Installing Oracle Linux for SPARC on a T7-2

Preparation

Booting from the install media

We do not have Oracle Linux integrated with our standard install server so I am going to do this via CDROM redirection.

I have copied the ISO image to a NFS shared directory on my network, now I have to setup the redirection so the server will boot from this.

Make sure the ILOM timeout is set to at least 2 hours

-> show /SP/cli timeout

/SP/cli
 Properties:
 timeout = 0

 

The timeout is expressed in minutes – if it is set to 0 then the session will never timeout.

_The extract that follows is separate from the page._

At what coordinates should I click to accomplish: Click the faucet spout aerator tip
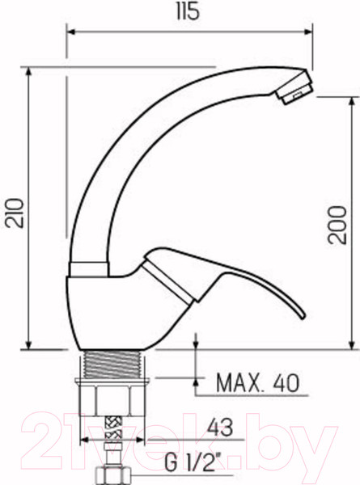click(x=295, y=86)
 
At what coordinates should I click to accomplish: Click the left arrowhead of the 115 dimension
click(x=70, y=32)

Make sure the KVMS services are enabled in the ILOM

-> show /SP/services/kvms/ servicestate

/SP/services/kvms
 Properties:
 servicestate = enabled

Set the host_storage_device to remote, and set the remote location to your NFS server

-> cd /SP/services/kvms/host_storage_device
/SP/services/kvms/host_storage_device

-> set mode=remote
Set 'mode' to 'remote'

-> cd remote
/SP/services/kvms/host_storage_device/remote

-> set server_uri=nfs://1.3.4.78:/Factory/OL-201705232017-R6-U7-sparc-dvd.iso
Set 'server_URI' to 'nfs://1.3.4.78:/Factory/OL-201705232017-R6-U7-sparc-dvd.iso'

Verify that the status is operational – if not check that your uri is correctly set

-> show /SP/services/kvms/host_storage_device status

/SP/services/kvms/host_storage_device
 Properties:
 status = operational

 

 

Set the system to not autoboot the existing solaris OS

-> set /HOST/bootmode script="setenv auto-boot? false"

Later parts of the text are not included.